Нет необходимости в специальных мерах предосторожности при уничтожении неиспользованного препарата Амоксиклав®.
Влияние на способность управлять транспортными средствами, механизмами
При развитии нежелательных реакций со стороны нервной системы (например, головокружение, судороги) следует воздержаться от управления автомобилем и занятиями другими видами деятельности, требующими повышенной концентрации внимания и быстроты психомоторных реакций.
Форма выпуска
Первичная упаковка:
Таблетки, покрытые пленочной оболочкой, 250 мг+125 мг: 15, 20 или 21 таблетка и 2 осушителя (силикагель), помещенные в контейнер круглой формы красного цвета с надписью «несъедобно», во флакон темного стекла, укупоренный металлической навинчивающейся крышкой с контрольным кольцом с перфорацией и прокладкой из полиэтилена низкой плотности внутри.
Таблетки, покрытые пленочной оболочкой, 500 мг + 125 мг: 15 или 21 таблетка и 2 осушителя (силикагель), помещенные в контейнер круглой формы красного цвета с надписью «несъедобно», во флакон темного стекла, укупоренный металлической навинчивающейся крышкой с контрольным кольцом с перфорацией и прокладкой из полиэтилена низкой плотности внутри или 5, 6, 7 или 8 таблеток в блистер из покрытой лаком жесткой алюминиевой/ мягкой алюминиевой фольги.
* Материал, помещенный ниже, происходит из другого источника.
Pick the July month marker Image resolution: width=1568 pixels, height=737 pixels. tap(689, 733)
Таблетки, покрытые пленочной оболочкой, 875 мг + 125 мг: 2, 5, 6, 7 или 8 таблеток в блистер из покрытой лаком жесткой алюминиевой/ мягкой алюминиевой фольги.
Вторичная упаковка:
Таблетки, покрытые пленочной оболочкой, 250 мг+125 мг: один флакон в картонную пачку вместе с инструкцией по медицинскому применению.
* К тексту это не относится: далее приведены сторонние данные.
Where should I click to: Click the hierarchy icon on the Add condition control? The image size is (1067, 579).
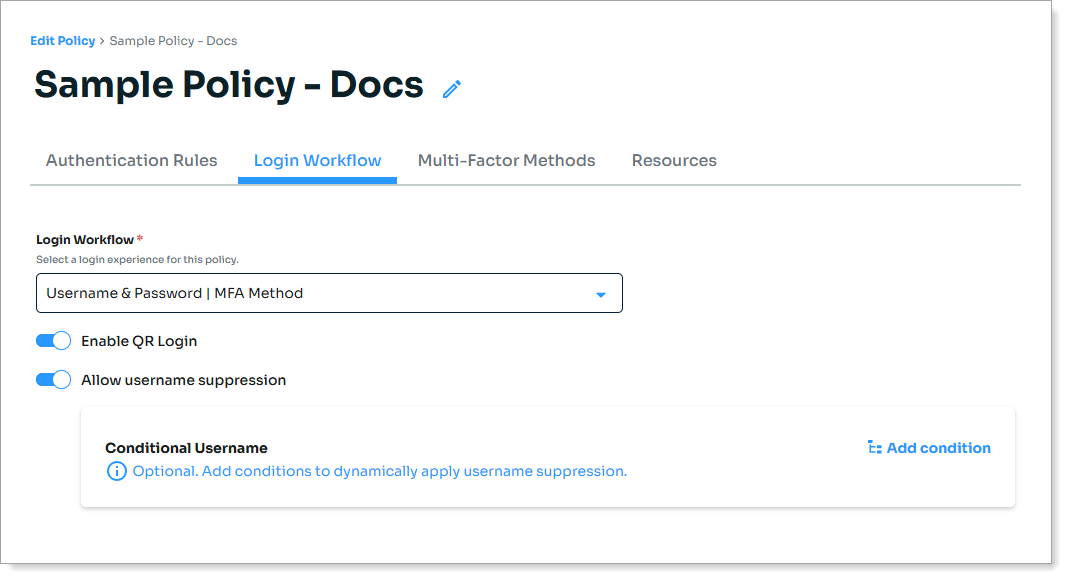coord(872,447)
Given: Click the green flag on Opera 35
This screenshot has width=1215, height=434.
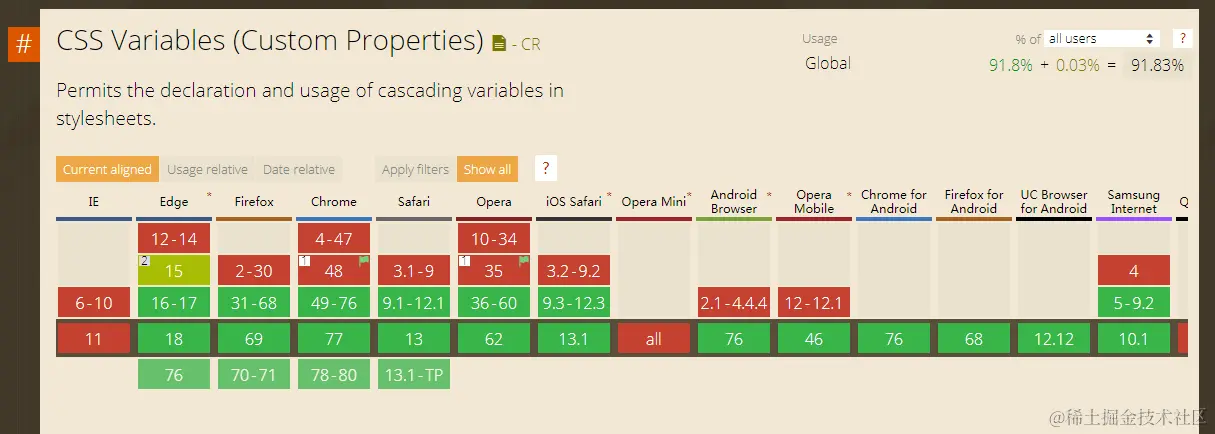Looking at the screenshot, I should tap(524, 262).
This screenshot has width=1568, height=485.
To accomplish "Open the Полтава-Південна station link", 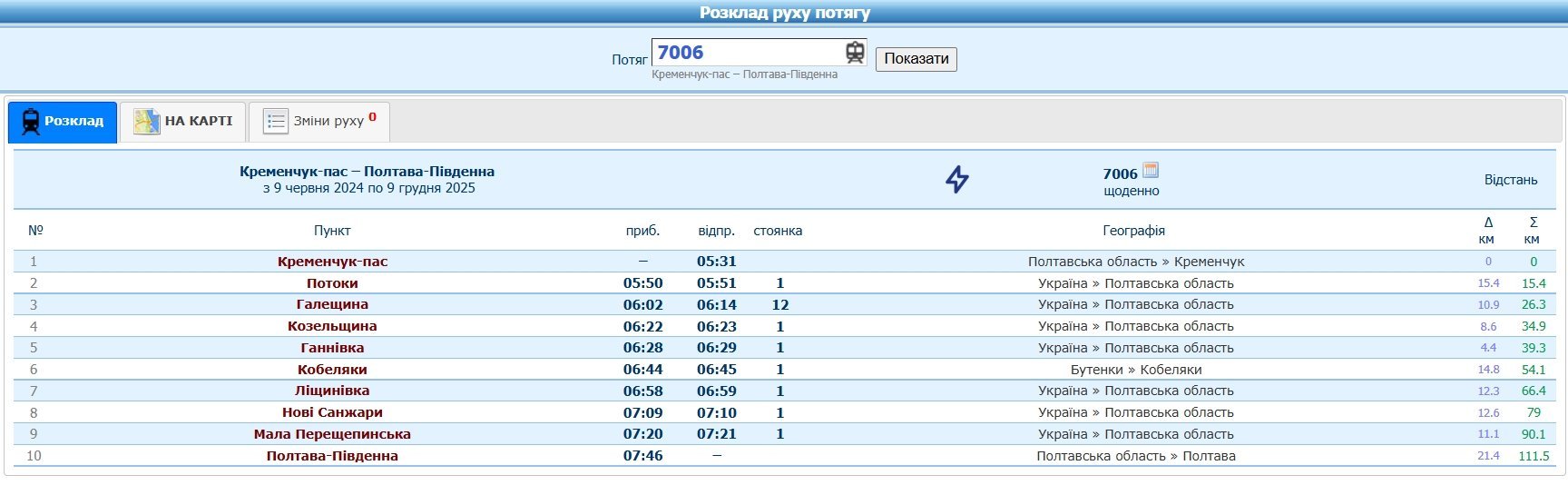I will (x=332, y=456).
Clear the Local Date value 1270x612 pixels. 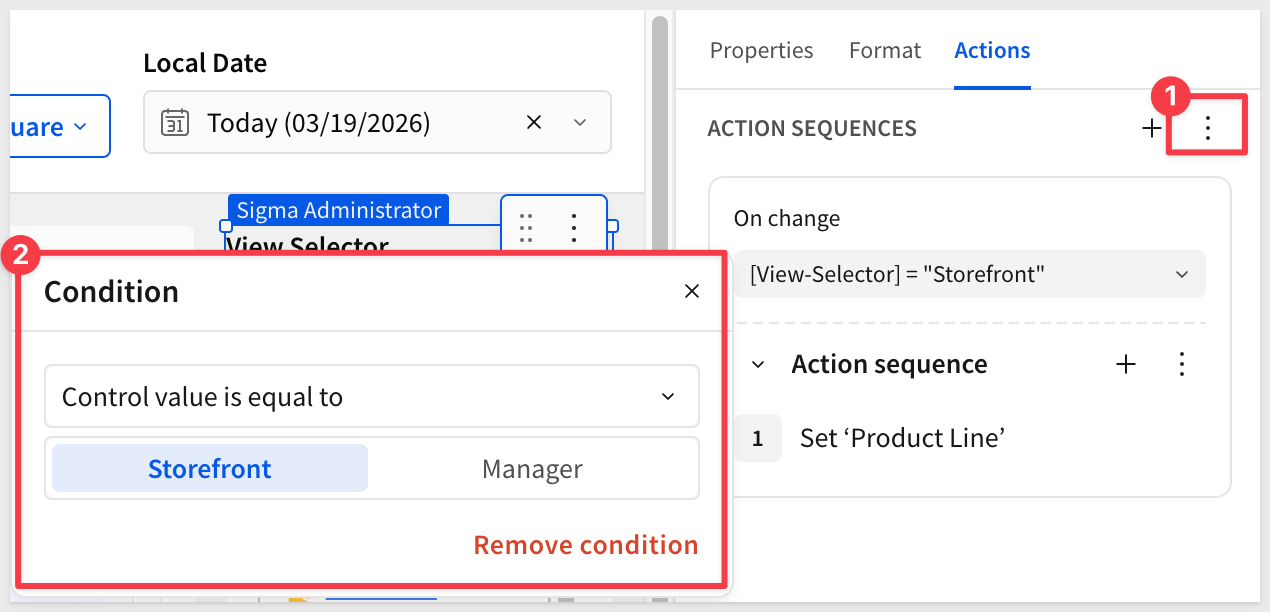coord(534,122)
Таблетки, покрытые пленочной оболочкой, 500 мг + 125 мг: один флакон или один, два, три, четыре или десять блистеров по 5, 6, 7 или 8 таблеток в картонную пачку вместе с инструкцией по медицинскому применению.
Таблетки, покрытые пленочной оболочкой, 875 мг + 125 мг: один, два, три, четыре или десять блистеров по 2, 5, 6, 7 или 8 таблеток в картонную пачку вместе с инструкцией по медицинскому применению.
Условия хранения
В сухом месте при температуре не выше 25°C.
Хранить в недоступном для детей месте.
Срок годности
2 года.
Не использовать препарат после истечения срока годности, указанного на упаковке.
Условия отпуска
Отпускают по рецепту
Производитель
Держатель РУ: Лек д.д., Веровшкова 57, 1526 Любляна, Словения;
Произведено: Лек д.д., Перзонали 47, 2391 Превалье, Словения.
Претензии потребителей направлять в ЗАО «Сандоз»:
125315, г. Москва, Ленинградский проспект, д. 72, корп. 3.